§ KORTE OPDRACHT 1
Neem uit de tekst over de brand bij de kliniek letterlijk het gedeelte over dat begint met "Ik probeer nog" en doorloopt tot en met "is het nummer.".
§ KORTE OPDRACHT 2
Welk telefoonnummer heeft de brandweer volgens de tekst over de brand bij de kliniek?
§ KORTE OPDRACHT 3
Schrijf een vervolg op de tekst over de brand bij de kliniek, aansluitend op de laatste zin.

§ AANGELEVERDE TEKST
============

(Een rustig begin van de maand: uiteten met de kinderen in het ABC-restaurant in Erbil)
Donderdagavond, 6 oktober. Met de tuinman en de oppas zit ik buiten in de tuin. Zelfs nu de herfst al is aangebroken, is het nog lekker weer. De eerste week van deze maand hebben we overdag nog 40 graden. Aangenaam weer. Het voelt als 30 graden in Nederland.
We hebben net thee gedronken. Het is 21.34 uur. Mijn telefoon gaat over. Ik lees de naam van onze Bangladeshi schoonmaker van de kliniek op het scherm van mijn telefoon. Normaal belt hij nooit zo laat.
Ik neem op: “Hallo?”
Deze jongen is altijd vriendelijk, groet uitvoerig, maar nu hoor ik hem schreeuwen door de telefoon.
“Brand! Brand! Er is brand uitgebroken! Bel de brandweer!” roept hij.
Zijn angst is voelbaar door de telefoon. Uit reflex sta ik op.
“Dit was de jongen van de kliniek. Er is brand en hij is in paniek. Dit is niet goed,” zeg ik snel tegen de tuinman.
Ik probeer nog aan de schoonmaker te vragen waar er brand is uitgebroken, maar zijn aandacht is bij andere mensen tegen wie hij instructies lijkt te schreeuwen. Ik hang op en bel de advocaat. Zijn telefoon staat uit. Ik bel een jongere broer van de advocaat. Zijn eerste telefoon staat uit, maar zijn tweede neemt hij op.
“Er is brand bij de kliniek. Bel de brandweer. De schoonmaker is in paniek!” zeg ik zodra hij opneemt.
We hangen meteen op en de broer van de advocaat belt meteen de brandweer. 115 is het nummer.
“Kom we gaan naar de kliniek,” besluit ik.

============

§ GEGEVEN LIJST
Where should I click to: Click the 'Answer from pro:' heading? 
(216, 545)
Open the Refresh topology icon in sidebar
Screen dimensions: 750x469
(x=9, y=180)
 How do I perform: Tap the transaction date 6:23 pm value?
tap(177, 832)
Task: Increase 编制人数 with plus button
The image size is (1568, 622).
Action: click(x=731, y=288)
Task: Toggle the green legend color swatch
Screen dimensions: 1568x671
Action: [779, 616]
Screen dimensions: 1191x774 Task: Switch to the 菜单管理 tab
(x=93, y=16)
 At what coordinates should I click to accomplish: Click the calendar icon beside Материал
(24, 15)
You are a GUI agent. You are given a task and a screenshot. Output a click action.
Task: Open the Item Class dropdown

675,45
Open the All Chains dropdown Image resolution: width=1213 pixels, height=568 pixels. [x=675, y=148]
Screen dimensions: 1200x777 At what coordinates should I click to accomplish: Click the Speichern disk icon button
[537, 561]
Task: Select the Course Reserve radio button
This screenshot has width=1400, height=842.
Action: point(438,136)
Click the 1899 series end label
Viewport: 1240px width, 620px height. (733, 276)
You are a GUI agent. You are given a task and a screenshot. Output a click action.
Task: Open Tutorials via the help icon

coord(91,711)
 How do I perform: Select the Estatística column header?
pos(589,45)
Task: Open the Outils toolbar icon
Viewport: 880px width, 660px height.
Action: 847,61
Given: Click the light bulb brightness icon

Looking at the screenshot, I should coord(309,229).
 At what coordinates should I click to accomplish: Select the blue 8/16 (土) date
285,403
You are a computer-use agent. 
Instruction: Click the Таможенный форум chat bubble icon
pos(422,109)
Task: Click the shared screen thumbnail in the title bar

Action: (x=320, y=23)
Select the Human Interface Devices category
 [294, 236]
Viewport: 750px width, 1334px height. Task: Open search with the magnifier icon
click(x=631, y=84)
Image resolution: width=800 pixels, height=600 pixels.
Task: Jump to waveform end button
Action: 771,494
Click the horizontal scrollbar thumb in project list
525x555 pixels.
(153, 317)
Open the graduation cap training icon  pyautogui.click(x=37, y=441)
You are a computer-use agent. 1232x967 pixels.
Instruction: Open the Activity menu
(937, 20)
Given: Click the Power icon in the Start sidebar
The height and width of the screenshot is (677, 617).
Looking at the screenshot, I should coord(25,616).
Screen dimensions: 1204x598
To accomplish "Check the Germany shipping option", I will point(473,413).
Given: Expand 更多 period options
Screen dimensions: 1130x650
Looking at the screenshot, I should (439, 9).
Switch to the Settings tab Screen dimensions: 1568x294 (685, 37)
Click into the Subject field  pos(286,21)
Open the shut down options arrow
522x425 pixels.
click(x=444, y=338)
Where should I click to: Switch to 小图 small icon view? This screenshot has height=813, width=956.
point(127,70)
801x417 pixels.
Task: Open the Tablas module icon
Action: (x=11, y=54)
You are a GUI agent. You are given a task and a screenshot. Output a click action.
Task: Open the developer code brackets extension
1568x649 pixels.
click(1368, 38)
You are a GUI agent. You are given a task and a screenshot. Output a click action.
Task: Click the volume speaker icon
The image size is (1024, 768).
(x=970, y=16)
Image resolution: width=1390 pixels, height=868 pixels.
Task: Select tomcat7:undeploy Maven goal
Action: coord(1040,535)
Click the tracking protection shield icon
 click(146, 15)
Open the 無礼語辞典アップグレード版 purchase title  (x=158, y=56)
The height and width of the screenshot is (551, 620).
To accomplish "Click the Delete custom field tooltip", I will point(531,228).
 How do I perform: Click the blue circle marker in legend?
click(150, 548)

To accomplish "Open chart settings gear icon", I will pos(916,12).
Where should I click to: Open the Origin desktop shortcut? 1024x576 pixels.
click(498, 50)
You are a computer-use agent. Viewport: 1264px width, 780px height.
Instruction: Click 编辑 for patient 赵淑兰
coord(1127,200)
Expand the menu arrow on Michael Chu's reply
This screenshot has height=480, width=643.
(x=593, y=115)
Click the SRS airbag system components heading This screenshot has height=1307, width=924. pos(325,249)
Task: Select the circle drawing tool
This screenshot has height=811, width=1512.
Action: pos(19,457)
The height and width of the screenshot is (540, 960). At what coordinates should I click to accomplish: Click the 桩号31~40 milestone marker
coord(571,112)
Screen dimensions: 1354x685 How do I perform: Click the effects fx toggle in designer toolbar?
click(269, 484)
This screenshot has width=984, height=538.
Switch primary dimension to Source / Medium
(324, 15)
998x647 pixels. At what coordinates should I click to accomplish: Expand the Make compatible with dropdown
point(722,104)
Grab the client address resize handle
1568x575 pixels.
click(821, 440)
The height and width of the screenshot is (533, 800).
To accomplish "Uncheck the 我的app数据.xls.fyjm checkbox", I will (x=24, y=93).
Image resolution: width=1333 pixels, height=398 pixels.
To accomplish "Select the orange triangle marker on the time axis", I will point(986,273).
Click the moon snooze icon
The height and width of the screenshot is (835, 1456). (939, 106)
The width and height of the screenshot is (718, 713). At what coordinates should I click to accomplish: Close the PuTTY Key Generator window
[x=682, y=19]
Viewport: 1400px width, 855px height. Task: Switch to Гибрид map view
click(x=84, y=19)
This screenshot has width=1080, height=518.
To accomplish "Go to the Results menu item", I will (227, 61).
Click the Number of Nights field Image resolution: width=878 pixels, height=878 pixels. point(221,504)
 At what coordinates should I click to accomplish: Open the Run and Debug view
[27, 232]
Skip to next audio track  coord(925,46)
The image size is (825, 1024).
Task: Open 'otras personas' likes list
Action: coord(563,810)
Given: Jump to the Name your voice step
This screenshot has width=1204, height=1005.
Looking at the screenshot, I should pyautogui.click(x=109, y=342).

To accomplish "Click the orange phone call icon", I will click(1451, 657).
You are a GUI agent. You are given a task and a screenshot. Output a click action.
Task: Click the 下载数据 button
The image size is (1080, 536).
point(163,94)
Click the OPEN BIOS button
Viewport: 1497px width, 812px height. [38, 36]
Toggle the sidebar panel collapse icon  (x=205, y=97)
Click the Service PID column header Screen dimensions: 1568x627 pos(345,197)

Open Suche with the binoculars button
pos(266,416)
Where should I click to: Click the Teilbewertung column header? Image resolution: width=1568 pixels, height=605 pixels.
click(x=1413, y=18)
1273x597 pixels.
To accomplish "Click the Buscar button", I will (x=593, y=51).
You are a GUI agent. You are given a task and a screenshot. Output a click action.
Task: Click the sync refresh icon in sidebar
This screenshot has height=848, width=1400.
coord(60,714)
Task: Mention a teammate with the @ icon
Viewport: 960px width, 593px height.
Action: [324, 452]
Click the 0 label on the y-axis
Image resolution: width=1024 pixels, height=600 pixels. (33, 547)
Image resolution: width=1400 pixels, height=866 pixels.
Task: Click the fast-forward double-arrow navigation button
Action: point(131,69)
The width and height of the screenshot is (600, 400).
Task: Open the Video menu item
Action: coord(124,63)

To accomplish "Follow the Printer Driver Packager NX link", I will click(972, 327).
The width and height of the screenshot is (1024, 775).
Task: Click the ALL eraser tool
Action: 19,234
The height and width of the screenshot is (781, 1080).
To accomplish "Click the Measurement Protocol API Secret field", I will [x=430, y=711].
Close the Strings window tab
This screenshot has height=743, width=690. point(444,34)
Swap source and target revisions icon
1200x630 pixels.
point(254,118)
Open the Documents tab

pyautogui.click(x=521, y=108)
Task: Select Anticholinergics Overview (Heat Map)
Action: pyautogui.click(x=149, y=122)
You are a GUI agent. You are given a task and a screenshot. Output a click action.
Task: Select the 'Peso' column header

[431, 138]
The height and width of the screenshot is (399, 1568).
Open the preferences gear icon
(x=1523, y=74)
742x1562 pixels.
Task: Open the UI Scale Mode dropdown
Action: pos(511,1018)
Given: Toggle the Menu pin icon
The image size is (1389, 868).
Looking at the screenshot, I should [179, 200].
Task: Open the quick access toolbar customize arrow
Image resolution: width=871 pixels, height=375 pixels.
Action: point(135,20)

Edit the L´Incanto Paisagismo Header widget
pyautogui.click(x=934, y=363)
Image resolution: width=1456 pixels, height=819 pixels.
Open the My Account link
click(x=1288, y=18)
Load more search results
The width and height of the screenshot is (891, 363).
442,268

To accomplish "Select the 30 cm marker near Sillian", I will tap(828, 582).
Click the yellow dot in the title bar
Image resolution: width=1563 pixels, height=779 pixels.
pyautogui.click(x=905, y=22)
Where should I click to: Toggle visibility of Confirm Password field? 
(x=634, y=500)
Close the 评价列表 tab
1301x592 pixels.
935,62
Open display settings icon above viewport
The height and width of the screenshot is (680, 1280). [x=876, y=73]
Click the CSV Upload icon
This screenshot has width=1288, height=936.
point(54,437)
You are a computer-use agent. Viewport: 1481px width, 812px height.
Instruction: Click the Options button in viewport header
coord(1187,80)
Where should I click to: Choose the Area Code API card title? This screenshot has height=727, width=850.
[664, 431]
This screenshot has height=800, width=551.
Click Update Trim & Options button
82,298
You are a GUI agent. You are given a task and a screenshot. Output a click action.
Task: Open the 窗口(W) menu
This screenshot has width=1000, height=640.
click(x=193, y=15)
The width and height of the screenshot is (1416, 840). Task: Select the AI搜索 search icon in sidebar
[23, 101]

============

§ ANTWOORD OPDRACHT 1
Ik probeer nog aan de schoonmaker te vragen waar er brand is uitgebroken, maar zijn aandacht is bij andere mensen tegen wie hij instructies lijkt te schreeuwen. Ik hang op en bel de advocaat. Zijn telefoon staat uit. Ik bel een jongere broer van de advocaat. Zijn eerste telefoon staat uit, maar zijn tweede neemt hij op.
“Er is brand bij de kliniek. Bel de brandweer. De schoonmaker is in paniek!” zeg ik zodra hij opneemt.
We hangen meteen op en de broer van de advocaat belt meteen de brandweer. 115 is het nummer.

§ ANTWOORD OPDRACHT 2
Het nummer 115.

§ ANTWOORD OPDRACHT 3
De oppas brengt de kinderen naar bed. Zij slapen nog niet, want het islamitische weekend begint en zijn de volgende dag vrij van school.
De tuinman en ik springen in de auto en in vlot tempo rijd ik naar de kliniek.
“Sowieso zal er toch wel iemand de brandweer hebben gebeld?” vraag ik me hardop af, “Er zitten zoveel beveiligers in die straat. Ze zullen vast wel hebben gebeld.”
Halverwege gaat mijn telefoon weer over. Het is de advocaat.
“Het is niet onze kliniek die in brand staat, maar het ziekenhuis ernaast,” licht hij mij in.
Ik rijd wel door. De schoonmaker was in paniek toen hij me belde en er zit maar een meter of drie tussen het ziekenhuis en onze kliniek in.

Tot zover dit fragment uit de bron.